Task requirements:
Copy out every line of these records word for word.

[Item position entries]
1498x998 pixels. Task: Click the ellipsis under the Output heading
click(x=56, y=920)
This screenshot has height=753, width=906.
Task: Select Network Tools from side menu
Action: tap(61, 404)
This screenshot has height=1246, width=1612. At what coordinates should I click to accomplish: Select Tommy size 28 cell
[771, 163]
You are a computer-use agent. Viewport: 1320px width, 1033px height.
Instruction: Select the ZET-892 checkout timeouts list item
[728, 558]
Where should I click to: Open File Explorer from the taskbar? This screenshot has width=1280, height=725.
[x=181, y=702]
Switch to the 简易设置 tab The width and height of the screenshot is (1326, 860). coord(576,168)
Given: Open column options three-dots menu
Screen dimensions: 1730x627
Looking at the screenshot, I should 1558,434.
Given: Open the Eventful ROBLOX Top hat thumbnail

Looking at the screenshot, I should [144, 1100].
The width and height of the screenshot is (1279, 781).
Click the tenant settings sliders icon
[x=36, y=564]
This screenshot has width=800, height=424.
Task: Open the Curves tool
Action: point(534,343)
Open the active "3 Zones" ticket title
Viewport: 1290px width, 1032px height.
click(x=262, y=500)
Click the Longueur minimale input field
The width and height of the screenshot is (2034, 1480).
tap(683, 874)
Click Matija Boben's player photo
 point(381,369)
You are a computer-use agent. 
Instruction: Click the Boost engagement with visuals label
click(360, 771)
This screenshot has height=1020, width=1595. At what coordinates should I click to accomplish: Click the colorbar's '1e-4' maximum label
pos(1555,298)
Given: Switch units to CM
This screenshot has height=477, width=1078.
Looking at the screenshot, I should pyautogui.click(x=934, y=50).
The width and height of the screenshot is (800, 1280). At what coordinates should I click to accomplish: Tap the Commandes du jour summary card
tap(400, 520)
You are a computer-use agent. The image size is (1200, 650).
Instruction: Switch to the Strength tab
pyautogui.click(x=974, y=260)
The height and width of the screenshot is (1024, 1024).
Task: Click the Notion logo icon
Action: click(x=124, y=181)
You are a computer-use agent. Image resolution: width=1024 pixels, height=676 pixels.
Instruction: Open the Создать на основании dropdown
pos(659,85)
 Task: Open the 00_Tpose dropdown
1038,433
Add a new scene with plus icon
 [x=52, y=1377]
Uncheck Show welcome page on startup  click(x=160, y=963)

Correct result:
1498x998 pixels. Task: Click the ellipsis under the Output heading
click(x=56, y=920)
This screenshot has height=753, width=906.
Task: Select Network Tools from side menu
Action: tap(61, 404)
This screenshot has height=1246, width=1612. At what coordinates should I click to accomplish: Select Tommy size 28 cell
[771, 163]
You are a computer-use agent. Viewport: 1320px width, 1033px height.
Instruction: Select the ZET-892 checkout timeouts list item
[728, 558]
Where should I click to: Open File Explorer from the taskbar? This screenshot has width=1280, height=725.
[x=181, y=702]
Switch to the 简易设置 tab The width and height of the screenshot is (1326, 860). coord(576,168)
Given: Open column options three-dots menu
Screen dimensions: 1730x627
Looking at the screenshot, I should 1558,434.
Given: Open the Eventful ROBLOX Top hat thumbnail

Looking at the screenshot, I should [144, 1100].
The width and height of the screenshot is (1279, 781).
Click the tenant settings sliders icon
[x=36, y=564]
This screenshot has width=800, height=424.
Task: Open the Curves tool
Action: point(534,343)
Open the active "3 Zones" ticket title
Viewport: 1290px width, 1032px height.
click(x=262, y=500)
Click the Longueur minimale input field
The width and height of the screenshot is (2034, 1480).
tap(683, 874)
Click Matija Boben's player photo
 point(381,369)
You are a computer-use agent. 
Instruction: Click the Boost engagement with visuals label
click(360, 771)
This screenshot has height=1020, width=1595. At what coordinates should I click to accomplish: Click the colorbar's '1e-4' maximum label
pos(1555,298)
Given: Switch units to CM
This screenshot has height=477, width=1078.
Looking at the screenshot, I should pyautogui.click(x=934, y=50).
The width and height of the screenshot is (800, 1280). At what coordinates should I click to accomplish: Tap the Commandes du jour summary card
tap(400, 520)
You are a computer-use agent. The image size is (1200, 650).
Instruction: Switch to the Strength tab
pyautogui.click(x=974, y=260)
The height and width of the screenshot is (1024, 1024).
Task: Click the Notion logo icon
Action: click(x=124, y=181)
You are a computer-use agent. Image resolution: width=1024 pixels, height=676 pixels.
Instruction: Open the Создать на основании dropdown
pos(659,85)
 Task: Open the 00_Tpose dropdown
1038,433
Add a new scene with plus icon
 [x=52, y=1377]
Uncheck Show welcome page on startup  click(x=160, y=963)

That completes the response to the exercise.